Clones are documents with identical body (body includes the HTML header, but not the HTTP header) that have distinct URLs. Clones are very common on modern web sites. When undetected, they will all be shown in the search results to great annoyance of the user.

In locust, clones are detected using CRC checksum. Among clones of the same document, one is designated to be the original, the rest are called clones. The original document has the attribute origin set to 1, the clones have this attribute set to 0. For the original document, its content and content attributes are stored in the corresponding table urlwordsXX, its keywords, links, and modification times are written into the spider log (delta files). For the clones only an entry in the table urlword is created.

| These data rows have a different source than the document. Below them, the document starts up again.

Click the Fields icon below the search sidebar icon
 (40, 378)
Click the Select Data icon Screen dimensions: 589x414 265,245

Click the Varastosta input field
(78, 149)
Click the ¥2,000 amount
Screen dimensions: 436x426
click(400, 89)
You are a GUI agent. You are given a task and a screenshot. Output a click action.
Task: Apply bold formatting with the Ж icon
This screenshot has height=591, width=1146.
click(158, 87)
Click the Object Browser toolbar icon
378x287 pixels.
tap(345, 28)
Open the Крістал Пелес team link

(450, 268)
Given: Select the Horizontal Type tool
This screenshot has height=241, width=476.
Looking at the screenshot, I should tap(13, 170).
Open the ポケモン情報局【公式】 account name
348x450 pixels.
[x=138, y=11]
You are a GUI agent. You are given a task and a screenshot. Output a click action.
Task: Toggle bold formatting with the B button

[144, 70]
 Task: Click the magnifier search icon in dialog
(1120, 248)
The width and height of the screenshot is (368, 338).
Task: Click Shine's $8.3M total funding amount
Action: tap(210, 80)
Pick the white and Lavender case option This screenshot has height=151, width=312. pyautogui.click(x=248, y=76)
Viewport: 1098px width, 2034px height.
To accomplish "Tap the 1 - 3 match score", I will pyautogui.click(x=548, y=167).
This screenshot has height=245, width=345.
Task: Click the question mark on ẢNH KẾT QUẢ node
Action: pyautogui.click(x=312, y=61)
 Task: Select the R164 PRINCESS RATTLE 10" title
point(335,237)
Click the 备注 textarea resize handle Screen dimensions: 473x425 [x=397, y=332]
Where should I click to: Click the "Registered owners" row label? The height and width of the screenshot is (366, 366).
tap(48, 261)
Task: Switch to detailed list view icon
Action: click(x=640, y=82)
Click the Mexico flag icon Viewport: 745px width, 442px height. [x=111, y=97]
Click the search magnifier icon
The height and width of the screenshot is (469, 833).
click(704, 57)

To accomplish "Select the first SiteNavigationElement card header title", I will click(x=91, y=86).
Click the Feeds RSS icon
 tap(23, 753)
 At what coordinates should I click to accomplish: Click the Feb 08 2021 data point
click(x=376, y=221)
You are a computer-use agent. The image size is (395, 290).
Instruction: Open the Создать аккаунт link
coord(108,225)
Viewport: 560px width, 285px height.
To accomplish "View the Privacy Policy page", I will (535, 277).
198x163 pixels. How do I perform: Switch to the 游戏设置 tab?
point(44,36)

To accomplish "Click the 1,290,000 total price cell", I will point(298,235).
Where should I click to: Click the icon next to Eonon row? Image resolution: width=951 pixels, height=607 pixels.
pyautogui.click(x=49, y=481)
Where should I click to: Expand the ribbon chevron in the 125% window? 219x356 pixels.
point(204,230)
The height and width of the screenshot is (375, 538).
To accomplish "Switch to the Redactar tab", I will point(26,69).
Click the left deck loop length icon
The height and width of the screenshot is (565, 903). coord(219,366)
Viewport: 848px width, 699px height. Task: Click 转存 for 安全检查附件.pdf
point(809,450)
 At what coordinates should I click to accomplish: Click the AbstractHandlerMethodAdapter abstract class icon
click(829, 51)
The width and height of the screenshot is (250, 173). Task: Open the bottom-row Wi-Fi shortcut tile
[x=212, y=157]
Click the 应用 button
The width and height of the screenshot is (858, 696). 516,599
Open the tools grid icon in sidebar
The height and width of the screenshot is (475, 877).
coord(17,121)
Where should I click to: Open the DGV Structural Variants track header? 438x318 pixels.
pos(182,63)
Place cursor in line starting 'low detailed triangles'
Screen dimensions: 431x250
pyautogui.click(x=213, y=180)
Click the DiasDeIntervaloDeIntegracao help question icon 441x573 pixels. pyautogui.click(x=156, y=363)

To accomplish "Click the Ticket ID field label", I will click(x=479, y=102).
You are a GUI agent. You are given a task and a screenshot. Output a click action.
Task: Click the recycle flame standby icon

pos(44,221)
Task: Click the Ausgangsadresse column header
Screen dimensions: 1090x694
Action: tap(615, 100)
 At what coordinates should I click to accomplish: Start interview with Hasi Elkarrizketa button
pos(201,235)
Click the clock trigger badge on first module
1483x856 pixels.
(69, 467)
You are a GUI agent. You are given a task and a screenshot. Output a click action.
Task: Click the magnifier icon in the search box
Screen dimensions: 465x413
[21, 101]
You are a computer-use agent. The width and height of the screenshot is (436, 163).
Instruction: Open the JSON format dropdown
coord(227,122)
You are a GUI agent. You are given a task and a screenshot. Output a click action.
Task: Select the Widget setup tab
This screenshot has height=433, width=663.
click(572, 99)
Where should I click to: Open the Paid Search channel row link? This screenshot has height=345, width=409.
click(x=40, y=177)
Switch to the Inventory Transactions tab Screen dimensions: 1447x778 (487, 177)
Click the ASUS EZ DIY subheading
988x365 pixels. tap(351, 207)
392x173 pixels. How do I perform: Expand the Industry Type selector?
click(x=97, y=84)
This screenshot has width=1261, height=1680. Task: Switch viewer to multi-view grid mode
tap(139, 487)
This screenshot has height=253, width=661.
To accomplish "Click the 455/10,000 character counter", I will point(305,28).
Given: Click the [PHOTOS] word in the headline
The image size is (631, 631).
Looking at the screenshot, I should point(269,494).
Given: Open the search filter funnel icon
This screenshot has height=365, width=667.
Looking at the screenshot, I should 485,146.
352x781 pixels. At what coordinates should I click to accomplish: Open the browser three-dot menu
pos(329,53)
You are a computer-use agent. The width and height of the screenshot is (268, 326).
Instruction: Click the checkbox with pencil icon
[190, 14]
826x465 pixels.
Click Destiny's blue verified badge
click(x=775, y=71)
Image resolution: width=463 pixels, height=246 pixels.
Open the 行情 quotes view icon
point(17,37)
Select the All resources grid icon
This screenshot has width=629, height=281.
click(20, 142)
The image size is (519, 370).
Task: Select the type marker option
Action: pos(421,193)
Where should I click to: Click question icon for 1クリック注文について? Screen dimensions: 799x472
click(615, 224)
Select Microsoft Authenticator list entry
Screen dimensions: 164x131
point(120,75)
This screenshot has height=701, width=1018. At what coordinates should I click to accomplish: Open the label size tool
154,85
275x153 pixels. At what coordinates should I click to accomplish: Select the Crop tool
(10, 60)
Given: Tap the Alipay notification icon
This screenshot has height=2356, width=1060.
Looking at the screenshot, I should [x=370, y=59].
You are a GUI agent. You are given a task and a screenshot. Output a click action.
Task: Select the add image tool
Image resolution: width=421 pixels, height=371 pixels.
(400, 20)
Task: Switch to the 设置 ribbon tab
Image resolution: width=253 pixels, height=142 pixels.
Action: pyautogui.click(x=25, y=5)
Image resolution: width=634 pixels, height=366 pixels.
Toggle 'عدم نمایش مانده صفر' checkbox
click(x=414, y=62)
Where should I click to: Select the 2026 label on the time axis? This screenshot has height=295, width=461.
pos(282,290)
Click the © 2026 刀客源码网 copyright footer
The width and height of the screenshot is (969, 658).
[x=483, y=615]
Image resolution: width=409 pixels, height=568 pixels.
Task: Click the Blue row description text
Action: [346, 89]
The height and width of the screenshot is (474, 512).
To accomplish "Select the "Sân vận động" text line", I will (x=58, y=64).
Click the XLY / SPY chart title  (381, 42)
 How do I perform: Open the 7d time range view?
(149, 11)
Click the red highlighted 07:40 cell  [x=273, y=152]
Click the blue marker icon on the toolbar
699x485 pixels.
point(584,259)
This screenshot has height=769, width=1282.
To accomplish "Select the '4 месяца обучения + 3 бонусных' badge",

During the first indexing, a document with unique CRC is designated to be the original. Documents with the same CRC found later are condidered clones of the first document. Please note that because during first indexing the later a document is found, the greater is its handle. Therefore, the original will always have smaller handle than its clones.

Things get more complicated during reindexing and orphan eleimination. When a clone has to be deleted, only its entry in the table urlword has to be deleted. When an original is deleted the process has several steps. First, we find the list of clones. Second, we designate the clone with the smallest handle to be the new original. Third, we copy the old original content into the new original's entry in the the corresponding table urlwordsXX. Forth, we add the old original handle to the deleted documents bitmap and write the new original keywords, links, and modification times into the spider log. Finally, we delete the old original's entries from the table urlword and the corresponding table urlwordsXX.

We detect clones only among the documents from the same site or docset in the docset mode. To do otherwise would cause erroneous results during site-restricted or category-restricted searches.